= PROBLEM REQUIREMENTS =
Pick out and copy every line below that contains the word "chart".

== RECORDS SHOWN ==

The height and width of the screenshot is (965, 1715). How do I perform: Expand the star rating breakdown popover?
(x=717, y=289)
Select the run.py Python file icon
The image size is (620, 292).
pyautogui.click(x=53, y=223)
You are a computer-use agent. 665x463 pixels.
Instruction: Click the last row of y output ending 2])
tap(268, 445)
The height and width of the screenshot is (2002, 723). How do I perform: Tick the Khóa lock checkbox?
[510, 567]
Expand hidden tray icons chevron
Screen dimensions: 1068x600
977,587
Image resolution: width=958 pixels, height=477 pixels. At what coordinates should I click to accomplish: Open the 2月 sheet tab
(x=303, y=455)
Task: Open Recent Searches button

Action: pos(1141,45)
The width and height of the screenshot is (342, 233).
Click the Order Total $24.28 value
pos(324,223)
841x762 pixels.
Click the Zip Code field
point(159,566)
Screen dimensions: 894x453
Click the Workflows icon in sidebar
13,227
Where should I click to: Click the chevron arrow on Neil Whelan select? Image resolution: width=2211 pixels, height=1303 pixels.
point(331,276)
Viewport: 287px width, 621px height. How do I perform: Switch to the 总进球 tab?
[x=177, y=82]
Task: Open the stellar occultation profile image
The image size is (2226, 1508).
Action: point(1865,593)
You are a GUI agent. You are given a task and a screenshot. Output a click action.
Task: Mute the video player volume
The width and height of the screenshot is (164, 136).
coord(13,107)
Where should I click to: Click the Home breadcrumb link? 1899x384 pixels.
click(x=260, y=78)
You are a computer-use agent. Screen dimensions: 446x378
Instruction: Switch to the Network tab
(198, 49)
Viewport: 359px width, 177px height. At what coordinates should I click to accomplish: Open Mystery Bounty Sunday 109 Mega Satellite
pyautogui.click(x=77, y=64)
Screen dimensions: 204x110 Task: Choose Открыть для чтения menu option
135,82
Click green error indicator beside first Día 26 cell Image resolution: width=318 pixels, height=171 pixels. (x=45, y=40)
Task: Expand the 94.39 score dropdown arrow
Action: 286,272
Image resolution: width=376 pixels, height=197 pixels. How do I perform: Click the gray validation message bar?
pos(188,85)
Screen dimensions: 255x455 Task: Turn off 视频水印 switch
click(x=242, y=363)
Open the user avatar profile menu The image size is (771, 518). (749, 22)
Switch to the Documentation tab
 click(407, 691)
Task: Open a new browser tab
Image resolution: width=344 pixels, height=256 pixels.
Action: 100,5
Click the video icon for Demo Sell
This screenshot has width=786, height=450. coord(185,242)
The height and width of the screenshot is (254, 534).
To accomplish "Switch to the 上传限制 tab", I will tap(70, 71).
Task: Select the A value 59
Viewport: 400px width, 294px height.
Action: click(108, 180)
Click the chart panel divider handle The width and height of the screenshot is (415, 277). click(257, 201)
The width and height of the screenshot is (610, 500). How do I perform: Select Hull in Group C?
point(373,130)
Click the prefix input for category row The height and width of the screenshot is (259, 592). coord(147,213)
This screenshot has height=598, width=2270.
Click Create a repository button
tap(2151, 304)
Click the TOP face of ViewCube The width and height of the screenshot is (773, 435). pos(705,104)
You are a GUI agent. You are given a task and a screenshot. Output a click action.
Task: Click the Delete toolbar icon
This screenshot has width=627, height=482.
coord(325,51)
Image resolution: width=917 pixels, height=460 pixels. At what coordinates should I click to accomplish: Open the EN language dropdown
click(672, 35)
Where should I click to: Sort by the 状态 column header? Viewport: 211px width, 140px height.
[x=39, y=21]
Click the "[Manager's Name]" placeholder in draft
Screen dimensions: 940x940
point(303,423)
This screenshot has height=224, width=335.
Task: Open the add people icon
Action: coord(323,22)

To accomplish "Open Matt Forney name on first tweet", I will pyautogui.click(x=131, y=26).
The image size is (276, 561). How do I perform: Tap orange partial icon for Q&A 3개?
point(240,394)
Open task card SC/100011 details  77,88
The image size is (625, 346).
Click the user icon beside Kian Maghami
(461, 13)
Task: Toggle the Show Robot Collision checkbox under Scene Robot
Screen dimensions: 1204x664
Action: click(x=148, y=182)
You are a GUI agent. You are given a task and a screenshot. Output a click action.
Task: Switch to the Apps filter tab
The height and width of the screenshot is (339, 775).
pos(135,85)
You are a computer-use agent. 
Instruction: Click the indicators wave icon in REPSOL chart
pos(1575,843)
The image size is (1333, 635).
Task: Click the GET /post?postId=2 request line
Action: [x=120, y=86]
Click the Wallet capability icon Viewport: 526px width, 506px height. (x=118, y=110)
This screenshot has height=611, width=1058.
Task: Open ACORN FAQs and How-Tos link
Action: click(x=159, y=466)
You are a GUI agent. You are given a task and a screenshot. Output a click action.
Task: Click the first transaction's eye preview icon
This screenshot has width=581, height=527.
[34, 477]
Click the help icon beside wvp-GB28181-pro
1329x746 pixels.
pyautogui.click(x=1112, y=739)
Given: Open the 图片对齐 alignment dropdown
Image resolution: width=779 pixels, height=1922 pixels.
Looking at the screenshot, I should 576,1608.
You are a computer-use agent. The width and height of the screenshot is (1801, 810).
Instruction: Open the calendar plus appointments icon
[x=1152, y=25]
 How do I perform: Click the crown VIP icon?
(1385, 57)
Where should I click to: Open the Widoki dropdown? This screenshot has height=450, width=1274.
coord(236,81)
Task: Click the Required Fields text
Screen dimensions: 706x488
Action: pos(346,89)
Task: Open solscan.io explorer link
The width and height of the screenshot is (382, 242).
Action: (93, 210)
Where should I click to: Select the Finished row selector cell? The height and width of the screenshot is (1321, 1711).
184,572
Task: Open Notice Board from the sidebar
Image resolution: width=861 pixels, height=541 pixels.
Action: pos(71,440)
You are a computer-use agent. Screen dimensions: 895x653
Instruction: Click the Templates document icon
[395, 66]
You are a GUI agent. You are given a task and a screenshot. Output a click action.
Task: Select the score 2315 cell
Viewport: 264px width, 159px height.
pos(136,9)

===

= EXERCISE RESPONSE =
Click the chart panel divider handle The width and height of the screenshot is (415, 277). click(257, 201)
Instruction: Click the indicators wave icon in REPSOL chart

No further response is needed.